_ASSIGNMENT_
Below are entries. Reproduce exactly the lines between the line holding "Employment Contracts (122, 1751)" and the line holding "Carlsbad Office (86, 2280)", inclusive, and only those.

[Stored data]
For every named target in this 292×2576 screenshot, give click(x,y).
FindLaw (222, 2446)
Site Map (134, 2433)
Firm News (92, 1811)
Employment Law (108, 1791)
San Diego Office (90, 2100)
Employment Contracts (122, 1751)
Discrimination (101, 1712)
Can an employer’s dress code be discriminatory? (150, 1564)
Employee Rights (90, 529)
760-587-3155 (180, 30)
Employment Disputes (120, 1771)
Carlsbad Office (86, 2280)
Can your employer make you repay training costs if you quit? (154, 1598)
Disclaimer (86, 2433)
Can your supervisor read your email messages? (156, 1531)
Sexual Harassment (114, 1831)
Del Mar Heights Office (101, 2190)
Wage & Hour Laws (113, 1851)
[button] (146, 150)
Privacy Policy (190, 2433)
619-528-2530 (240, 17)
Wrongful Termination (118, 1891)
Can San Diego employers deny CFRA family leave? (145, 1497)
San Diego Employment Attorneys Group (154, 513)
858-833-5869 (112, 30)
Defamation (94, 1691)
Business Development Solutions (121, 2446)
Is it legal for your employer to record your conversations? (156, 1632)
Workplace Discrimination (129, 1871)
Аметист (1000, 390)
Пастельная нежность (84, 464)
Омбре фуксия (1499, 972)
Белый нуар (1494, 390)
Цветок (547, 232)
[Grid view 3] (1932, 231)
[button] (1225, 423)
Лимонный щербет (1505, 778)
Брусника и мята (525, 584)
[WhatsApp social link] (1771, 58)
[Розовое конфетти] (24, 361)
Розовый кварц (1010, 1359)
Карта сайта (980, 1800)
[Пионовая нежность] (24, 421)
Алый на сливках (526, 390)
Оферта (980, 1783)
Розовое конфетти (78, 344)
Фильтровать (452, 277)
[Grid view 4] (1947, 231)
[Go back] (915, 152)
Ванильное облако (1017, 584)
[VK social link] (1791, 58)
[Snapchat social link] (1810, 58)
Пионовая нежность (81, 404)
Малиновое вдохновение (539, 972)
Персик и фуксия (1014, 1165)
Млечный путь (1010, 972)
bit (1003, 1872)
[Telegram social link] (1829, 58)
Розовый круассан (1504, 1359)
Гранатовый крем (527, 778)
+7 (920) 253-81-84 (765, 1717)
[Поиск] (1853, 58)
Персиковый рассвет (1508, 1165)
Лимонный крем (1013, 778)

_COMPLETED TASK_
Employment Contracts (122, 1751)
Discrimination (101, 1712)
Can an employer’s dress code be discriminatory? (150, 1564)
Employee Rights (90, 529)
760-587-3155 (180, 30)
Employment Disputes (120, 1771)
Carlsbad Office (86, 2280)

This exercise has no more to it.